▶ _Metin Parçası_:
• • • •

Çarşamba, 21 Eylül 2016

Eğitim Emekçilerinin Örgütlü Mücadelesine Yönelik İftira ve Saldırılar Derhal Durdurulmalıdır!

Bugün İlimizde açığa alına 18 üyemizle birlikte valiliğe itiraz dilekçelerini vermek için buradayız, açığa alınan 11 bin 300 öğretmenin hızla geri döndürülmesi için sendika olarak tüm gerekli görüşmelerimiz devam etmektedir. Tunceli’deki iade kararları tüm Türkiye’ye yayılmalı, bu hukuksuzluktan bir an önce dönülmelidir.

Ahlaktan yoksun, hukuktan yoksun ve vicdandan yoksun bir süreci birlikte yaşıyoruz. 15 Temmuz darbe girişimiyle silahların namluları sivil halka yöneldi. Yüzlerce insan katledildi, bincilerce insan sakat kaldı ve yaralandı. Dolaysıyla darbecileri kınamak lanetlemek hepimizin görevidir. Ancak darbe girişimiyle birlikte ülke yönetememe kriziyle karşı karşıya kalınmıştır. Darbecilerle hesaplaşmak ve yargılamak adına onbinlerce suçsuz masum insan ya bilmeyerek ya da darbeyi fırsata çevirerek, muhalif tüm kesimler kamudan tasfiye edilmiştir.

Özellikle de toplumun vicdanında, belleğinde temizliği ile bilenen 100 bine yakın öğretmenin mağdur edilmesi anlaşılır değildir. Sadece mağdur olan öğretmen değildir, öğretmenle birlikte öğrenci de, veli de mağdur edilmiştir. “At İzi İt İzine Karışmıştır.” Bizlerde aynen böyle düşünüyoruz. “Merhametli olun” çağrılarının Cumhurbaşkanı tarafından yapıldığı bir dönemde kamuda her gün binlerce insanın açığa alınması hangi vicdanın hangi ahlakın ürünüdür. Bizler beliyoruz ki AKP’nin derdi toplumsal barışı sağlamak değildir. Kendi siyasal ve ideolojik ihtiyaçlarını karşılayacak bir model yaratma konusunda ısrar etmektedir.

• • • •

▶ _Satırlar_:

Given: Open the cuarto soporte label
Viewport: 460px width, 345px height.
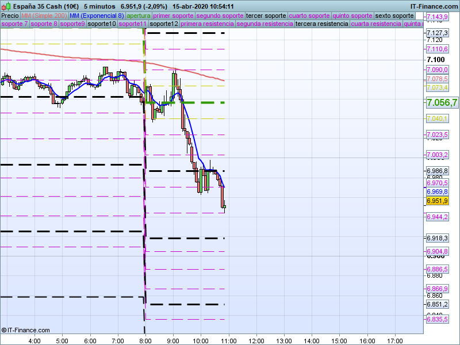Looking at the screenshot, I should click(309, 16).
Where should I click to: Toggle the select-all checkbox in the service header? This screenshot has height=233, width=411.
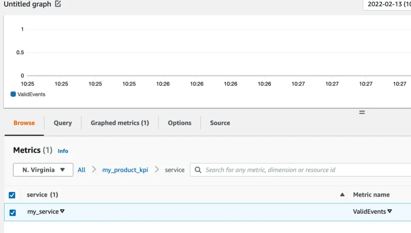12,195
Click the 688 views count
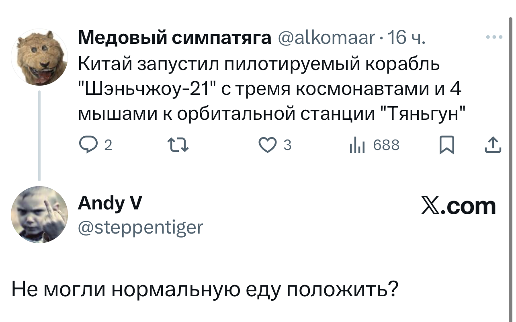Viewport: 516px width, 322px height. 386,145
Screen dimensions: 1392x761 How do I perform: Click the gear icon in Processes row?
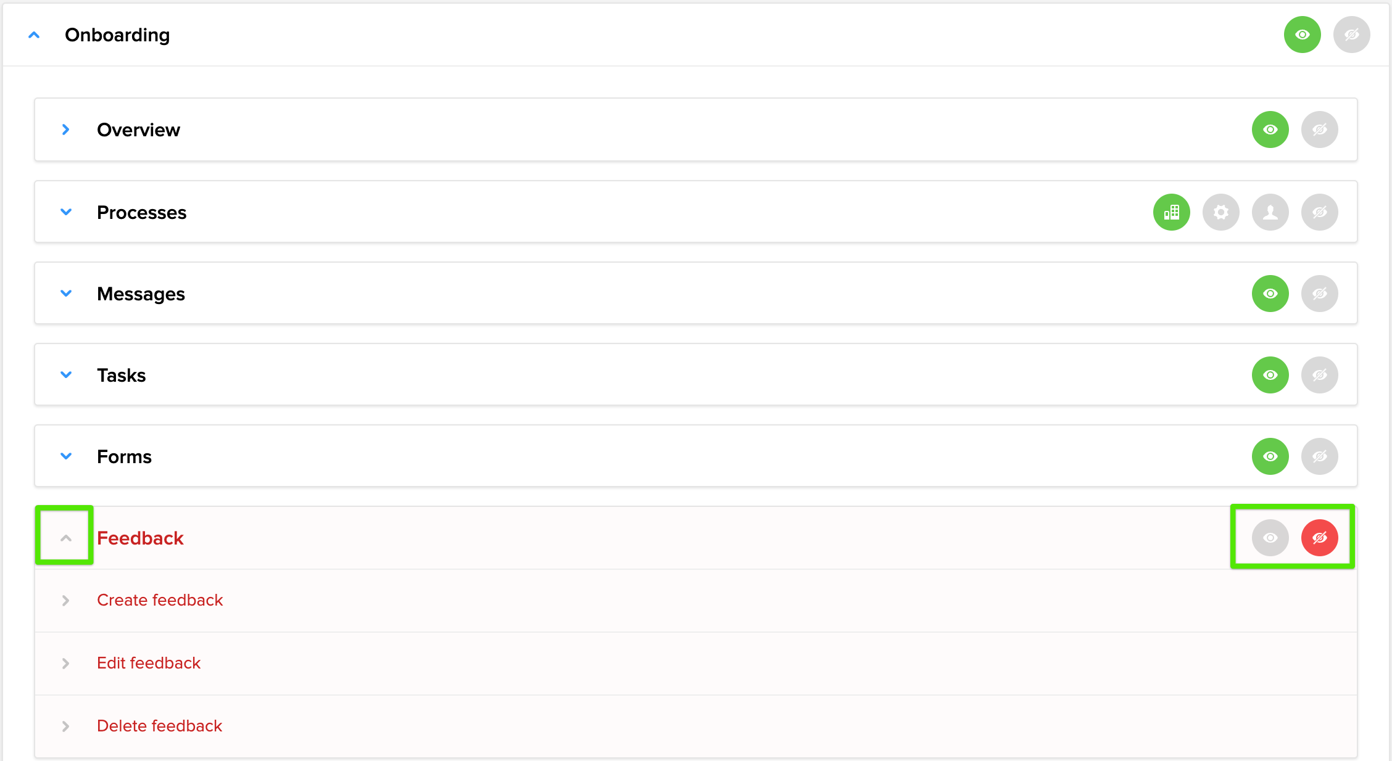tap(1220, 212)
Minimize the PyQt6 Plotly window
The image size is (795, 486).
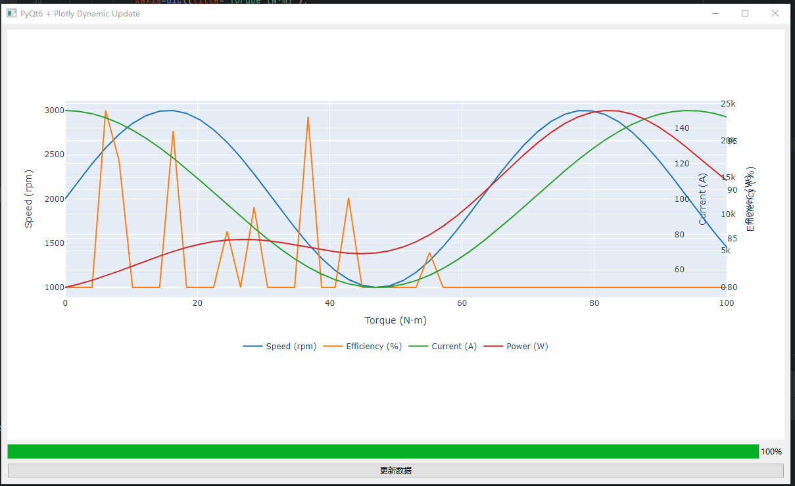coord(715,13)
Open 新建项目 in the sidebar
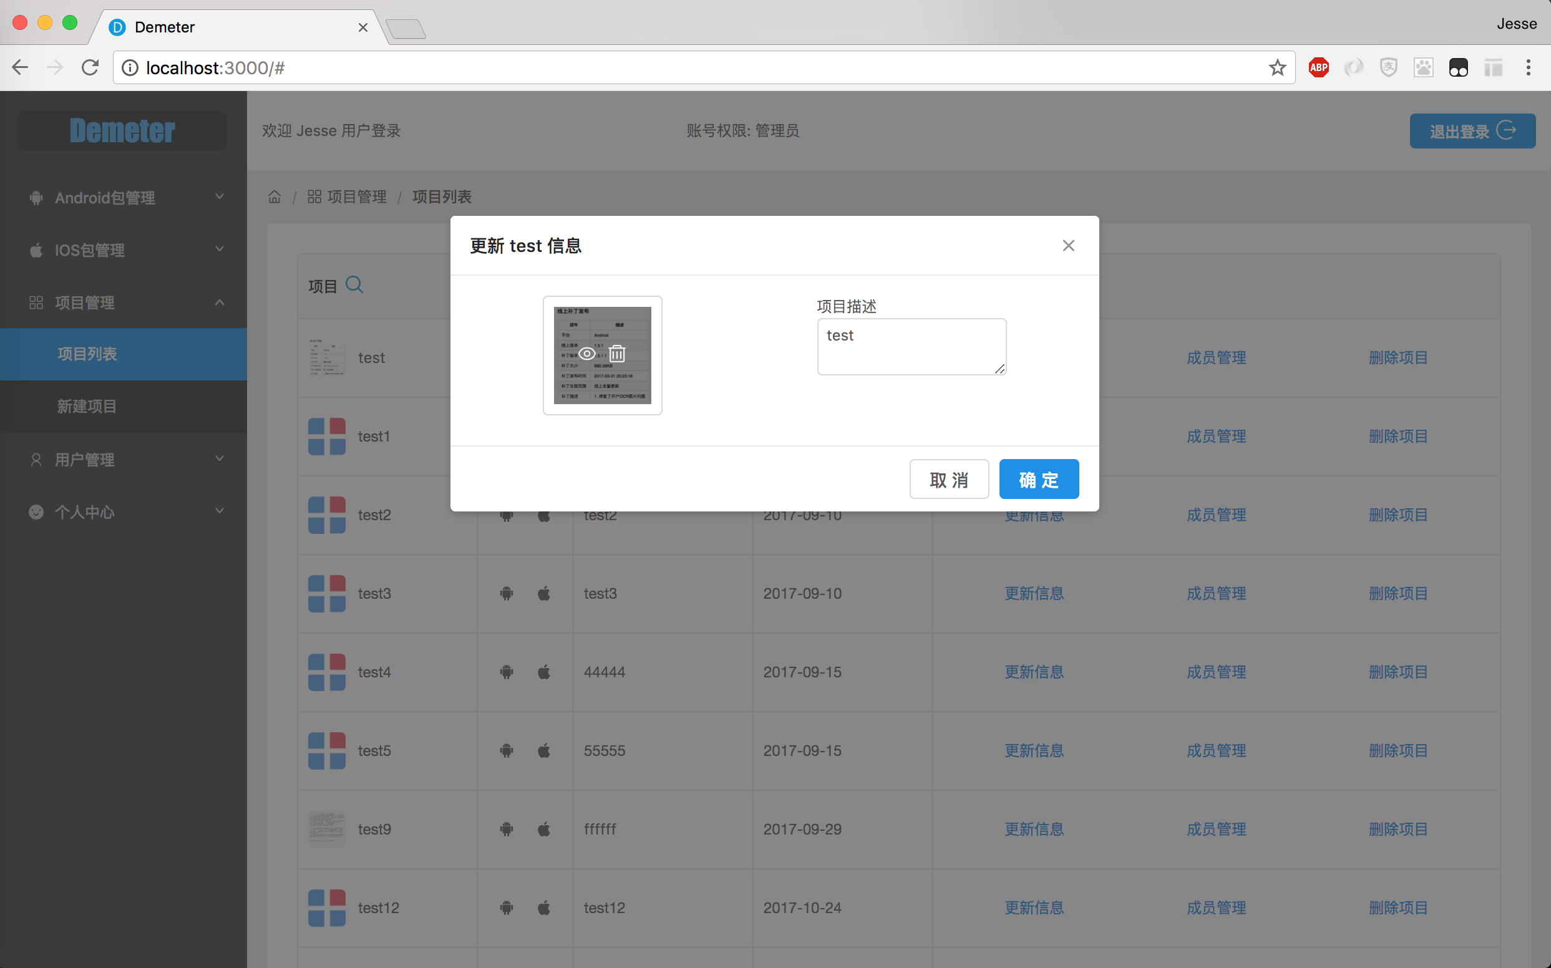The image size is (1551, 968). (x=87, y=407)
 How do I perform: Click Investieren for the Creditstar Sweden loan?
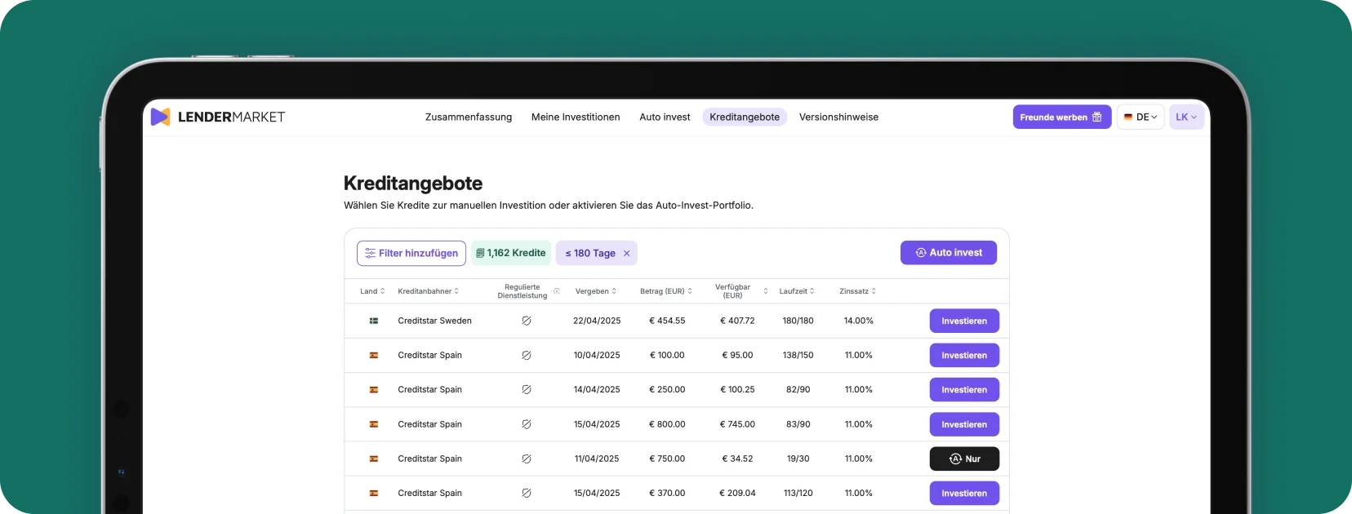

• • • •

▶ _İzlenecek Yönerge_: Metin parçasını "Ahlaktan yoksun, hukuktan" sözlerinin geçtiği yerden başlayarak yazın; "kamudan tasfiye edilmiştir." sözlerinden sonra durun.

▶ _Yazılı Çözüm_:
Ahlaktan yoksun, hukuktan yoksun ve vicdandan yoksun bir süreci birlikte yaşıyoruz. 15 Temmuz darbe girişimiyle silahların namluları sivil halka yöneldi. Yüzlerce insan katledildi, bincilerce insan sakat kaldı ve yaralandı. Dolaysıyla darbecileri kınamak lanetlemek hepimizin görevidir. Ancak darbe girişimiyle birlikte ülke yönetememe kriziyle karşı karşıya kalınmıştır. Darbecilerle hesaplaşmak ve yargılamak adına onbinlerce suçsuz masum insan ya bilmeyerek ya da darbeyi fırsata çevirerek, muhalif tüm kesimler kamudan tasfiye edilmiştir.